The US Department of Homeland Security (DHS) Science and Technology Directorate (S&T) aims to ensure the nation's cybersecurity in several ways, including through collaborative efforts to support and advance the mission of the Cybersecurity and Infrastructure Security Agency (CISA), the development of tools to identify potential vulnerabilities in the nation's critical infrastructure systems and networks, and the implementation of solutions to improve cybersecurity-related risk analysis processes and assessment.

According to Microsoft researchers, human-operated ransomware attacks have increased by more than 200 percent since September 2022, signaling a shift in the cybercrime underground. Unlike automated attacks launched through malicious phishing documents, human-operated attacks typically involve actively exploiting Remote Monitoring and Management (RMM) tools that enable hackers to leave behind less evidence. Microsoft warned that the increase in these types of incidents could indicate a rise in ransomware hackers working for multiple gangs to maximize their profits.

Cl0p, the Russia-linked ransomware group, added another US-based company to its MOVEit Transfer attack victims list. Flagstar Bank notified affected individuals that attackers accessed their data via Fiserv, a company the bank uses for payment processing and mobile banking. The unauthorized activity in the MOVEit Transfer environment occurred between May 27 and May 31, 2023, before the public disclosure of this vulnerability. During this time, unauthorized actors accessed vendor files transferred via MOVEit, which included Flagstar Bank and related institution customer information.

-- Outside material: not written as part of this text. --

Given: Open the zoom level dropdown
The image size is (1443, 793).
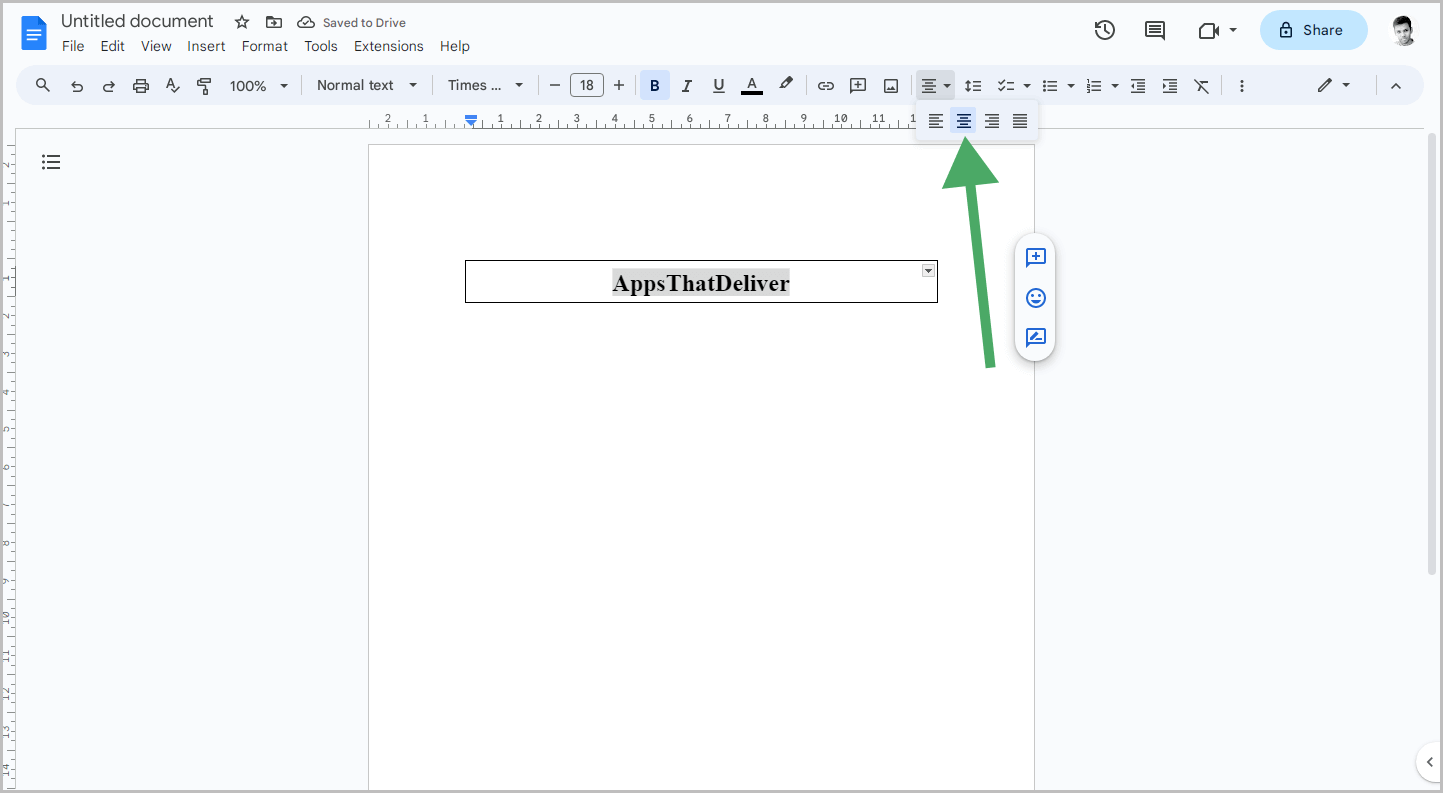Looking at the screenshot, I should pyautogui.click(x=258, y=85).

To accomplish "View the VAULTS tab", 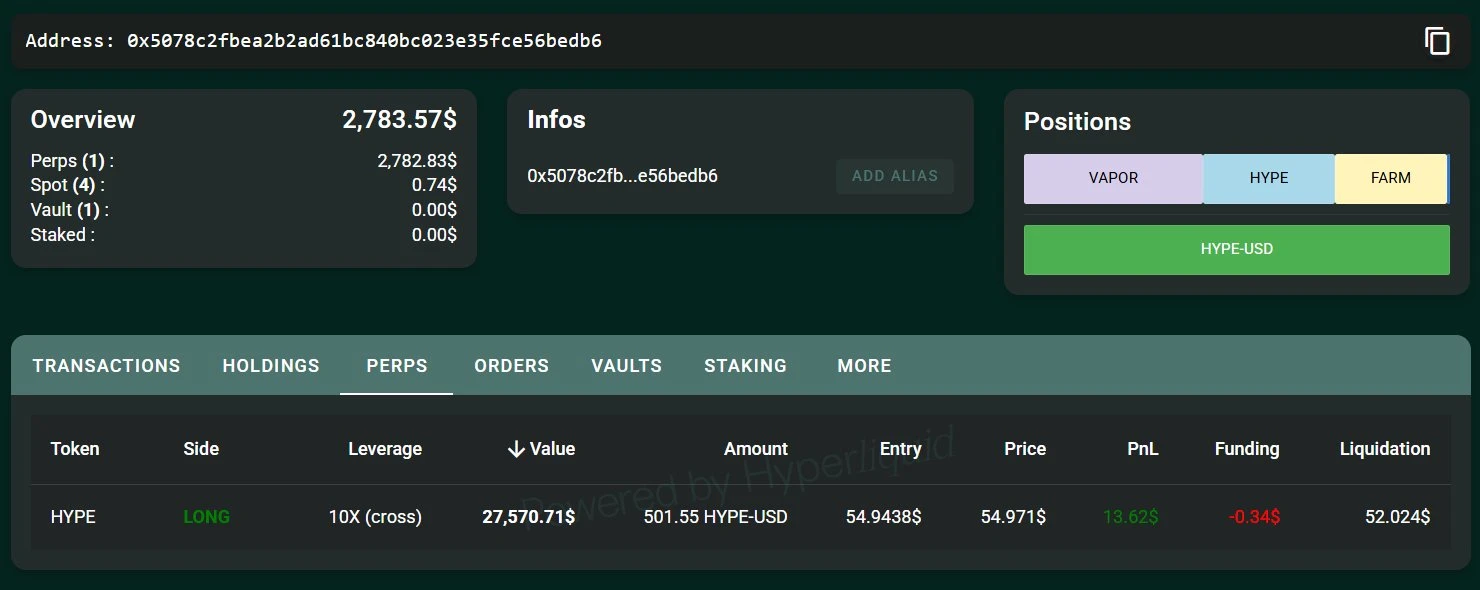I will coord(626,365).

Hackers engaged in cyber espionage have used Taiwan Semiconductor Manufacturing Company (TSMC)-themed lures to infect Chinese-speaking semiconductor companies with Cobalt Strike beacons. With an annual revenue of $73.5 billion and more than 73,000 employees globally, TSMC is the world's largest semiconductor contract manufacturing and design company.

$7 billion in cryptocurrency has been illicitly laundered through cross-chain crime, with the North Korea-linked Lazarus Group attributed to the theft of about $900 million between July 2022 and July 2023. According to the blockchain analytics company Elliptic, cryptocurrency crime is shifting to chain- or asset-hopping typologies as mixers continue to face seizures and sanctions scrutiny.

The US cybersecurity agency CISA and the NSA have recently issued new guidance on addressing the most common cybersecurity misconfigurations in large organizations.  CISA and NSA noted that misconfigurations impact many organizations, including those that have achieved a mature security posture.  CISA and NSA argued that these misconfigurations illustrate a trend of systemic weaknesses and underline the importance of adopting secure-by-design principles during the software development process.

In August, Group-IB found GoldDigger, an Android Trojan, targeting over 50 financial organizations in Vietnam. Since June, when Group-IB's intelligence unit discovered more than ten fake websites spoofing Google Play Store pages, the Trojan has been active. GoldDigger aims to steal banking credentials. It uses the Accessibility Service to steal personal information and intercept SMS messages when installed and activated. The malware avoids detection by masquerading as a fake Android app, spoofing a Vietnamese government portal and an energy company in at least two variants.